◆本人意向は「検討」 46人が殺傷された障害者施設「津久井やまゆり園」の再生に向けた取り組みについて、黒岩祐治神奈川県知事は19日の定例会見で、「いろんな意見に耳を傾け、皆さんとなるべく合意できるように進めたい」と話した。
10日に横浜市内で開いた公聴会では、県の建て替え方針に異論が噴出した。知事は「誰かが大きな不満を持った形で進めるのは私の本意ではない」と述べ、再生基本構想の策定に向けて「今後の進め方そのものも検討していきたい」と話した。
公聴会では、入所者本人の意向確認を求める意見も相次いだ。知事はこの点を踏まえ「どんなふうに聞くことができるのか、専門家の意見を聞きながら可能性も含めて考えていきたい」との意向を示した。

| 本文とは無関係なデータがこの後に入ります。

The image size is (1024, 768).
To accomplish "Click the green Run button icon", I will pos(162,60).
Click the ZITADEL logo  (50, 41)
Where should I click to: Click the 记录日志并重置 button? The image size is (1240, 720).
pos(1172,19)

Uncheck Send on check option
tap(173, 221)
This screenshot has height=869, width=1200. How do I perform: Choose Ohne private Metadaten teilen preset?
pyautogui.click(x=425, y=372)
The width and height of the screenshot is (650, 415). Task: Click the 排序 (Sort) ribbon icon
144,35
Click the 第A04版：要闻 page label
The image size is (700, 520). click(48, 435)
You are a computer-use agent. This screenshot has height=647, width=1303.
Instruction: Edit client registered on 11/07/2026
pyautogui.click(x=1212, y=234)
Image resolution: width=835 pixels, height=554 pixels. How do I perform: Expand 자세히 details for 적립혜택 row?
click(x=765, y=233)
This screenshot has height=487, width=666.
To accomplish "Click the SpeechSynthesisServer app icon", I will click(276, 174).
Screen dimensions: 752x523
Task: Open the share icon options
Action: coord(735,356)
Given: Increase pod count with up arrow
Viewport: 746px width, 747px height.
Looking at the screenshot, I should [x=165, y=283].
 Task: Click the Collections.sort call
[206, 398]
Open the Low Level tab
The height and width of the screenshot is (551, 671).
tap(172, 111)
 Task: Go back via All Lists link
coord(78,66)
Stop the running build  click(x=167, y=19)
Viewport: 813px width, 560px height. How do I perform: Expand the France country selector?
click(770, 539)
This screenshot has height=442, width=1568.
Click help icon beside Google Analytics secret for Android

県は家族会や施設職員の意向を受け、早期の原状回復を重視して取り組んできた。
知事は「スピード感はあったが、それは見方を変えれば拙速だ、という声が出てきたのが半年たった今の状況」と説明し、「目指していることはたった一つ。悲惨な出来事を二度と起こしてはいけない、安全安心で開かれたケアの現場を早く取り戻すことをしっかりと前に進めたい」と述べた。